In news that is almost as astonishing as the Davison plea, the Gazette's streak of publishing letters to the editor smearing Rick Jore ended today.

From December 16th through 19th, the Gazette published "Rick Jore is a Neanderthal" letters for 4 straight days and in 5 out of the previous 7 issues. If we include the Gazette editors' own "thumbs down" on the 11th, that makes an incredible six opinion page attacks on Jore over the course of only 9 days.

A quick and unscientific Montana Headlines survey found no other topic that merited even two letters in that same time period.

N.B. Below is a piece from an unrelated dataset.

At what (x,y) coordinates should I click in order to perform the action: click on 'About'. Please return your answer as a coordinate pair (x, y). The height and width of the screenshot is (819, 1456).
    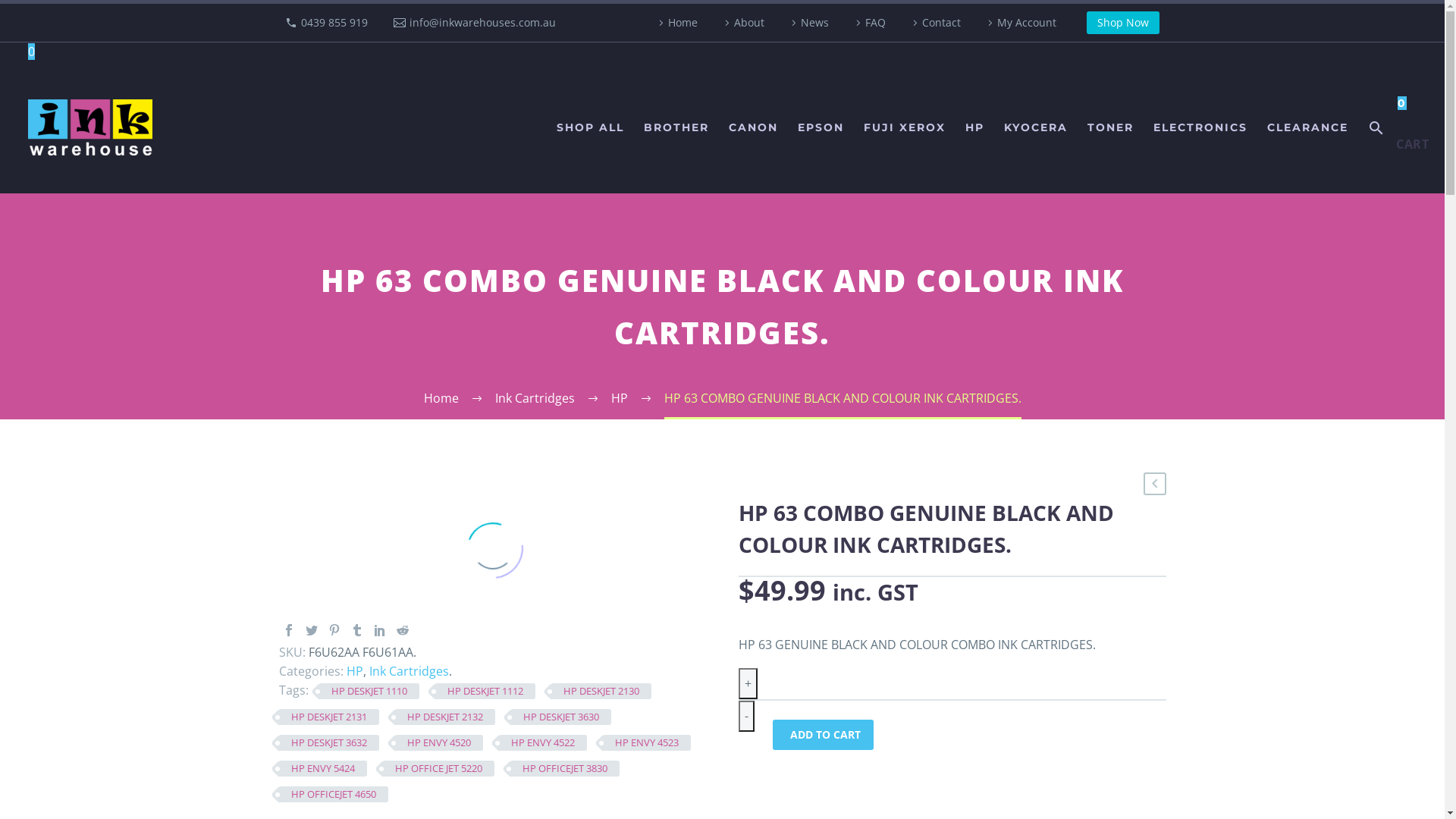
    Looking at the image, I should click on (742, 23).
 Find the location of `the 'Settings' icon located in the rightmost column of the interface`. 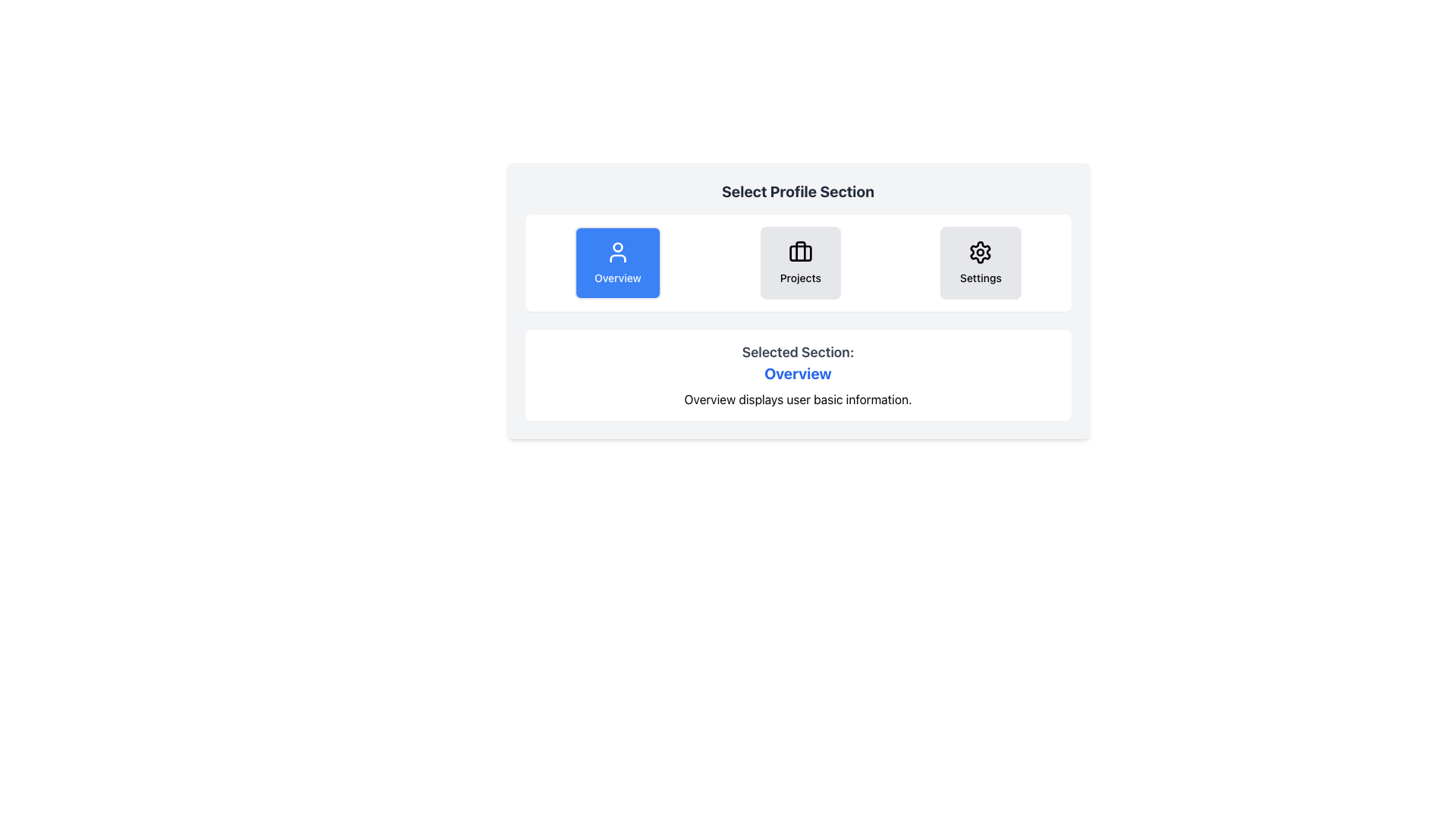

the 'Settings' icon located in the rightmost column of the interface is located at coordinates (981, 251).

The burning question is: how long can the Gazette editors resist returning to what appears to be their method of choice to attack Jore and the House Republican leadership? It is a safe tactic, since Jore hasn't yet done anything for which he can be criticized in "hard news" pages.

Readers should watch with bated breath to learn the answer.

More to the point, Jore has become intensely interesting to everyone. If House Speaker Scott Sales has any doubt about whether he made the right choice to head the Education Committee, the negative attention in the Gazette opinion pages should remove it. Anyone who gets that kind of press has got to be good for Republican interests and bad for Democrat interests.

The relevance of Davison's politics

For identification purposes, Pat Davison is probably best known in Billings as having run for governor in the Republican primary, where he lost (badly) to Bob Brown. It establishes an interesting part of the story -- namely that he was a reasonably respected member of the community who betrayed the trust of those he took advantage of in his investment schemes. Republicans, moreover, are just going to have to take some lumps on this one because he was one of their own.

Montana Headlines will be watching the Gazette closely, however, to see how many times they can mention his involvement in Republican politics in conjunction with this story.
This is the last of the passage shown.